The link redirects to a forum on AoPS. Check USAMO 2's solution. The author claims that $g$ can (uniquely) be extended to an additive function $h$ on all of $\mathbb{R}$. I don't understand why this is true by the explanations below this statement. Please help me understand. Maybe define the function $h$ explicitely. I was thinking of something like 
$$h(x)=g\left(x-\left\lfloor x+\frac13 \right\rfloor\right)+3\left\lfloor x+\frac13 \right\rfloor g\left(\frac13 \right), \forall x\in \mathbb R$$ but I don't think this works.

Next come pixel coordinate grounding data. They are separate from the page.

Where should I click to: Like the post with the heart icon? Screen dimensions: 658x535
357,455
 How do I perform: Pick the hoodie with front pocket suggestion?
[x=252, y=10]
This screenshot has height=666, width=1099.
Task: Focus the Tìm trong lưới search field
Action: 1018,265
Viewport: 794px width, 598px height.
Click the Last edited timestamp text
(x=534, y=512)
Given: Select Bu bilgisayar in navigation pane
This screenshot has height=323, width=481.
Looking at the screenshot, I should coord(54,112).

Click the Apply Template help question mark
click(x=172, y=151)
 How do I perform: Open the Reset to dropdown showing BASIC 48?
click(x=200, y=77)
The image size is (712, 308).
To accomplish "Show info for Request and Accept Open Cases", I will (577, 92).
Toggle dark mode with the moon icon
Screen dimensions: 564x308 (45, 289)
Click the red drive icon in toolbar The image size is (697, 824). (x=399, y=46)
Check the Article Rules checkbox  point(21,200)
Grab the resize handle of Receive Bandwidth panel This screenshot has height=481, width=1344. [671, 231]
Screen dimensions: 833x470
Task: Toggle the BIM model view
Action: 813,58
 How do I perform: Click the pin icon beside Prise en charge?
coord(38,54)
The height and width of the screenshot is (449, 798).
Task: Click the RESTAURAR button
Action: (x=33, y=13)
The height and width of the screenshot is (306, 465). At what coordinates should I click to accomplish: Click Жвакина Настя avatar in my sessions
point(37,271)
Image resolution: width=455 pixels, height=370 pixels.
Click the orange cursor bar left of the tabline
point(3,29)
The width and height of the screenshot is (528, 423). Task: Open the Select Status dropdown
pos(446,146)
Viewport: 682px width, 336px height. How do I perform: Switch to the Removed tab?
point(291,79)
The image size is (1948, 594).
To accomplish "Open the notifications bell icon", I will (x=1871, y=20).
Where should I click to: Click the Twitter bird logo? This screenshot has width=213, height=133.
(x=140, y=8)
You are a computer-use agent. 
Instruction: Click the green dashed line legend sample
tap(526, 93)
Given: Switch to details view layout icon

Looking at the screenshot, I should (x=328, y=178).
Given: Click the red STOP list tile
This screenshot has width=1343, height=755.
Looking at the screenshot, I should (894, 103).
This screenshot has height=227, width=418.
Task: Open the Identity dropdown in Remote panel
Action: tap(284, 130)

If you can't explain the solution in the link above, but you have a solution to this problem which does not involve analysis (only algebra, and other than Evan Chen's solution / AoPS solutions which are very long and hard to find in a contest), please post it here. It will help. Thank you in advance!
 A: We have $g: (-\frac{1}{3},\frac{1}{3}) \to \mathbb{R}$ with $g(x+y) = g(x)+g(y)$. Define $G: \mathbb{R} \to \mathbb{R}$ by $G(x) = Ng(\frac{x}{N})$ where $N \in \mathbb{N}$ is large enough to ensure $|\frac{x}{N}| < \frac{1}{3}$. To see that the definition does not depend on $N$, i.e. to show $Ng(\frac{x}{N}) = Mg(\frac{x}{M})$ for any $M$ with $|\frac{x}{M}| < \frac{1}{3}$, it suffices to show both are equal to $NMg(\frac{x}{NM})$, which is clear from additivity. Let's show $G(x+y) = G(x)+G(y)$ for $x,y \in \mathbb{R}$. Fix $x,y \in \mathbb{R}$, and take $N$ large so that $|\frac{x}{N}|,|\frac{y}{N}|,|\frac{x+y}{N}| < \frac{1}{3}$; then $G(x+y) = Ng(\frac{x+y}{N})$ and $G(x)+G(y) = Ng(\frac{x}{N})+Ng(\frac{y}{N})$, so just use additivity of $g$. Finally, it is clear that $G$ extends $g$.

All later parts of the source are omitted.